Merz betonte, dass der Dialog nicht nur die Zollthematik umfassen sollte, sondern auch die gegenseitige Anerkennung von technologischen Standards. "Oftmals sind technologische Standards genauso entscheidend wie Zollfragen", erklärte er. Die Vision des Kanzlers bleibt klar: Nulltarife sind der ideale Weg für eine prosperierende Handelsbeziehung.
Ein weiteres wichtiges Thema, das Merz im Telefonat mit Trump ansprach, war die Notwendigkeit, Handelspolitik kollektiv mit der gesamten EU anzugehen. Er verdeutlichte Trump, dass bilaterale Abkommen zwischen den USA und einzelnen EU-Mitgliedstaaten nicht möglich seien. Merz steht in dieser Frage in enger Abstimmung mit EU-Kommissionspräsidentin Ursula von der Leyen.

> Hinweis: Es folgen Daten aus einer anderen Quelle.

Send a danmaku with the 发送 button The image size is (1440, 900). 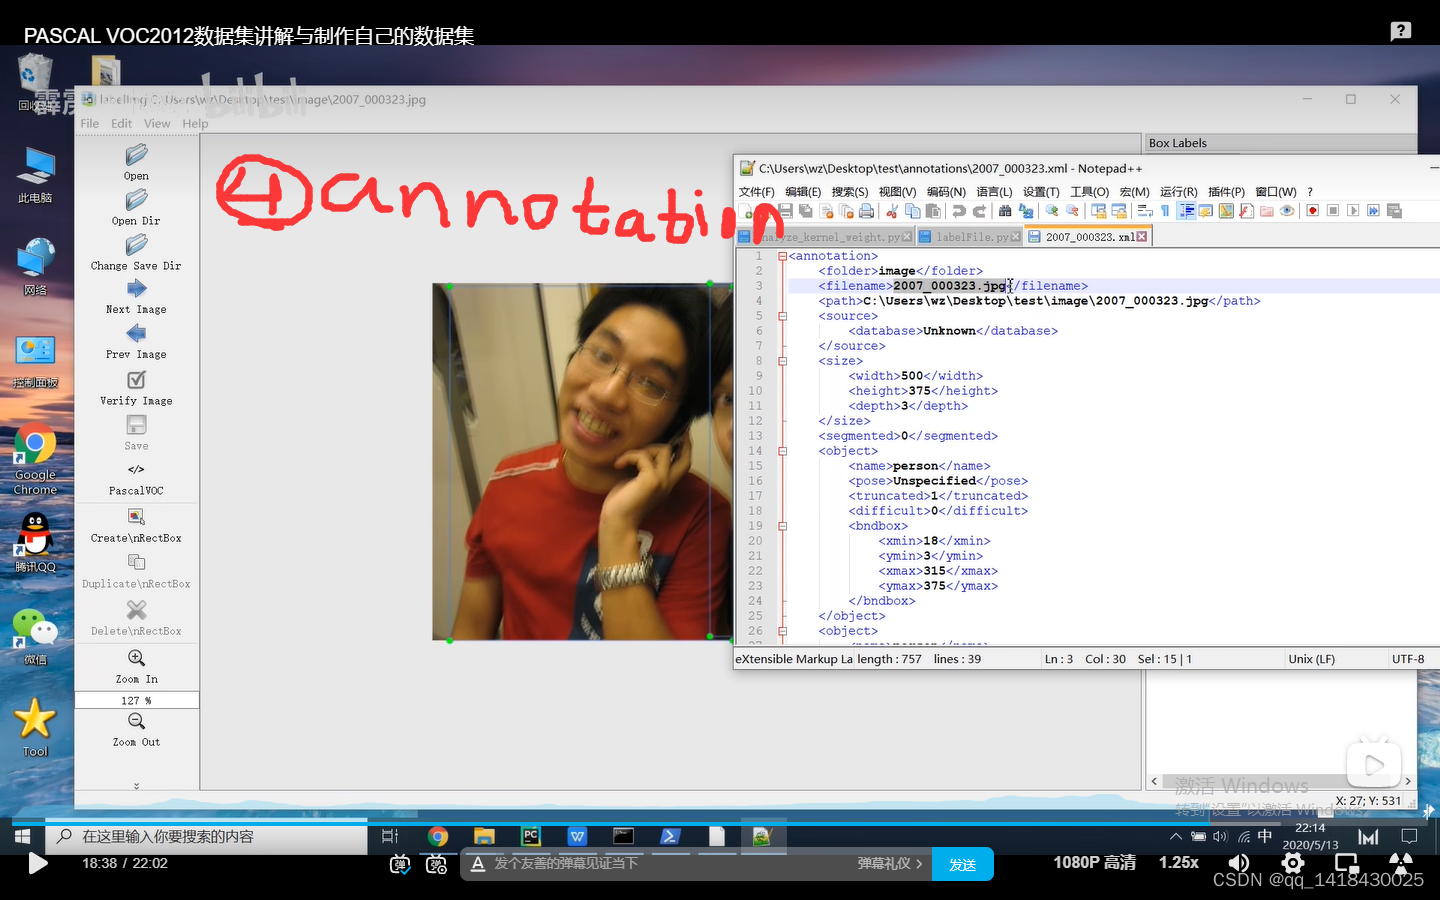pos(962,863)
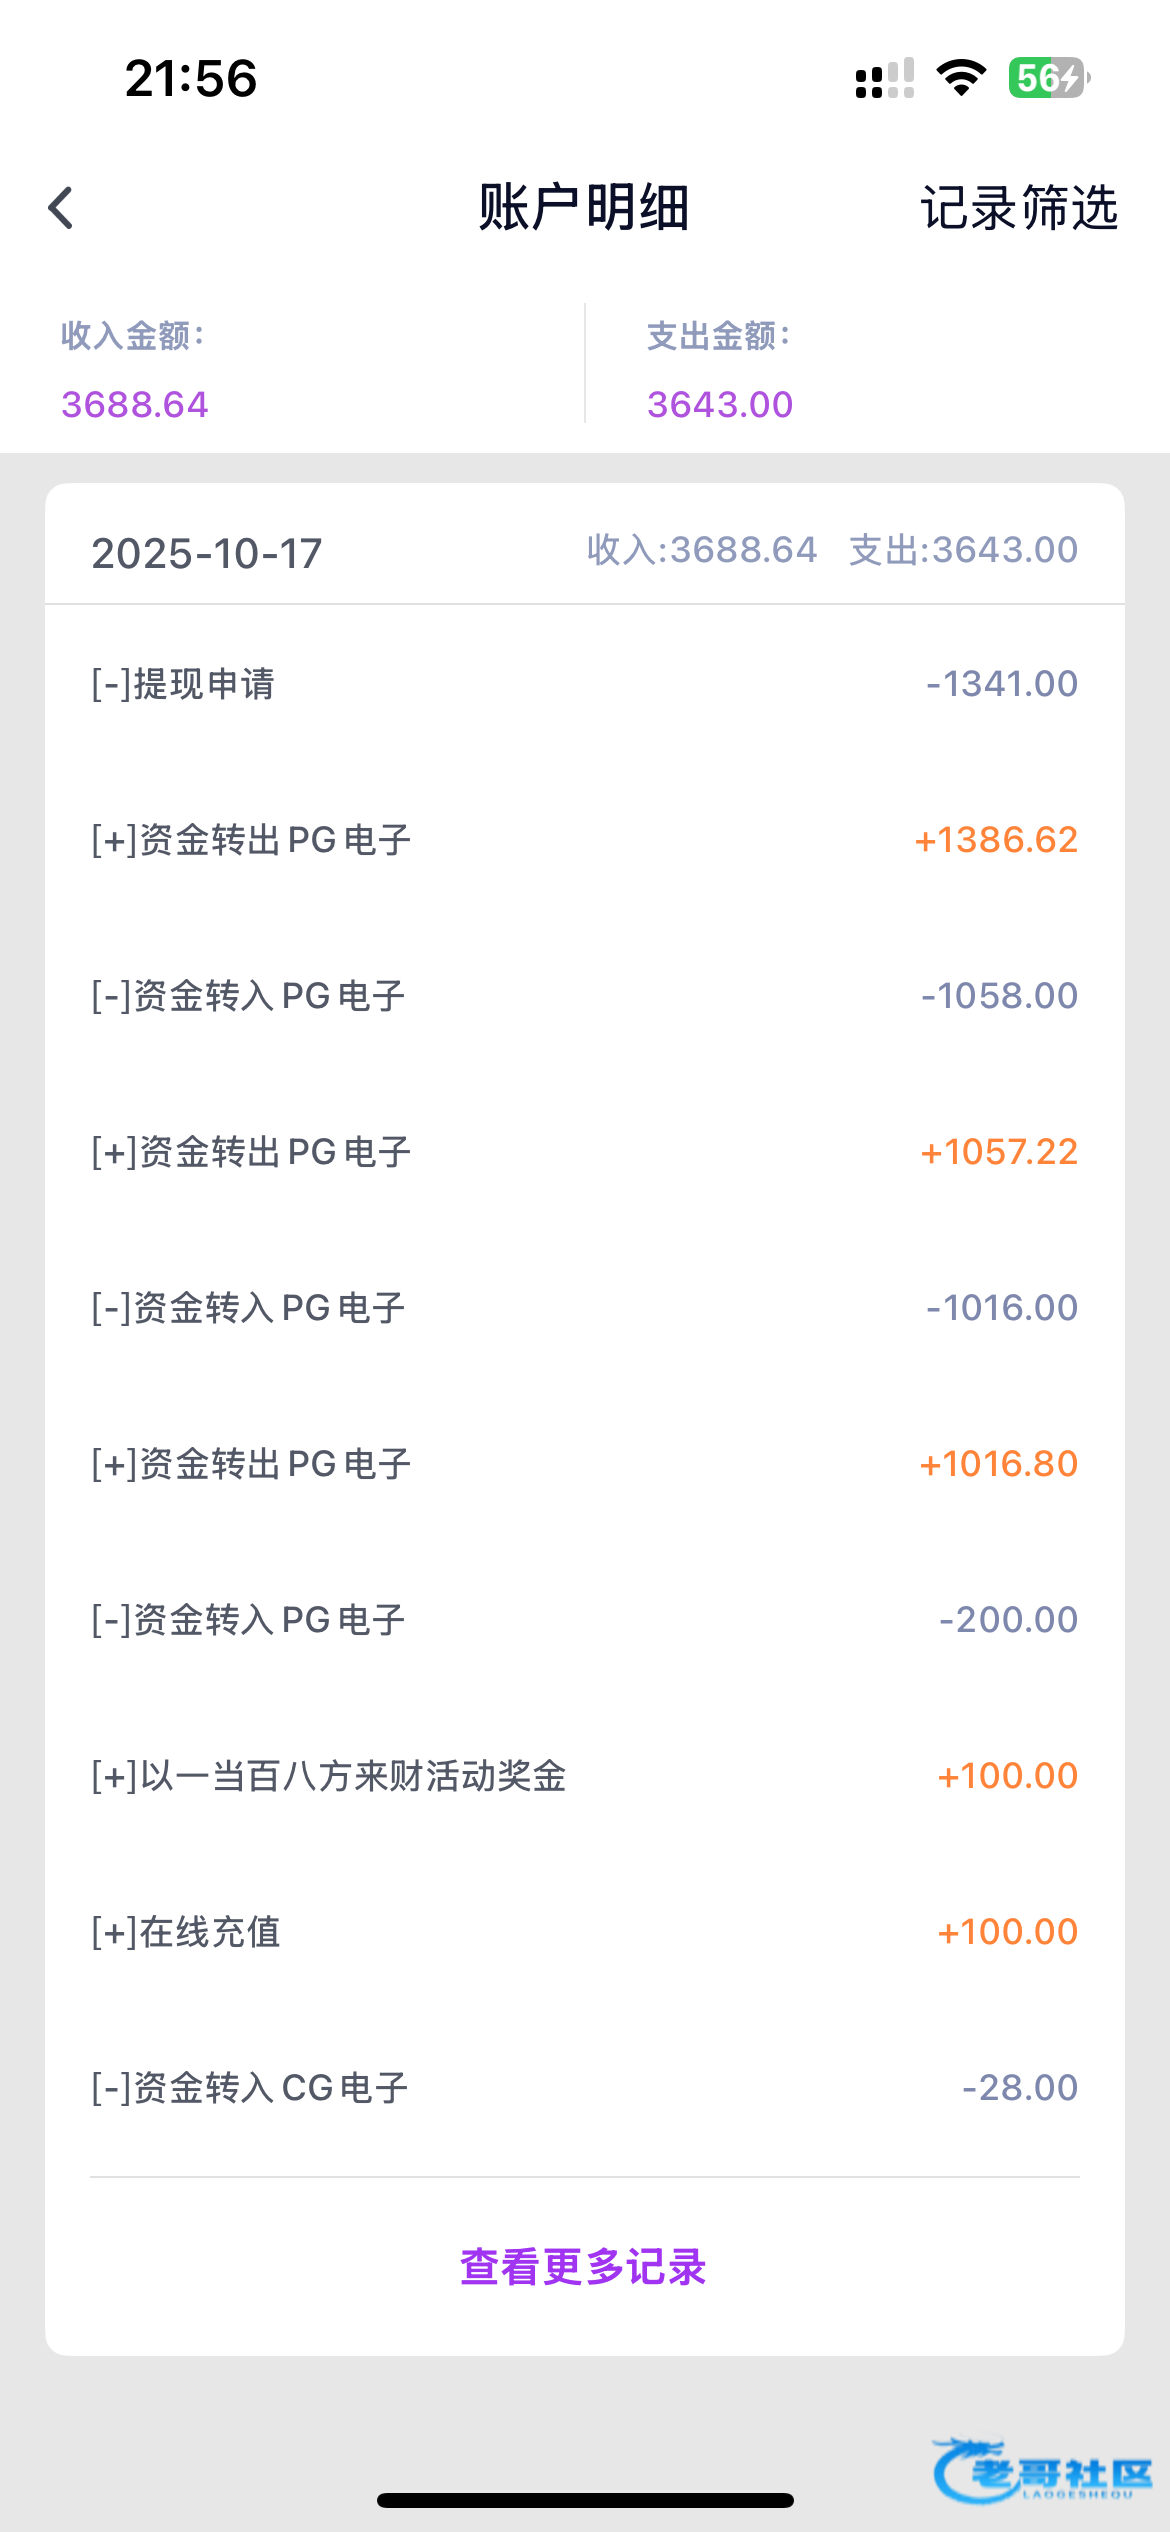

Vor dem Hintergrund der jüngsten Ankündigungen von Trump, neue Zölle auf EU-Importe zu erheben, blickt die internationale Gemeinschaft gespannt auf die bevorstehenden Verhandlungen. Trumps Rohstoffzölle zielen darauf ab, vermeintliche Handelsungleichgewichte zu adressieren und Produktion zurück in die USA zu holen. Die Einnahmen aus diesen Zöllen sollen ebenfalls zur Finanzierung großer Steuersenkungen dienen. Die EU hingegen sieht diese Zölle als ungerechtfertigt und als ein Verstoß gegen die WTO-Regeln. Die momentane Atempause von 90 Tagen, die Trump kürzlich verkündete, öffnet ein Zeitfenster für intensive Gespräche. Die EU bereitet sich vor, im Falle eines Scheiterns der Gespräche mit Vergeltungsmaßnahmen zu reagieren, darunter mögliche Gegenzölle.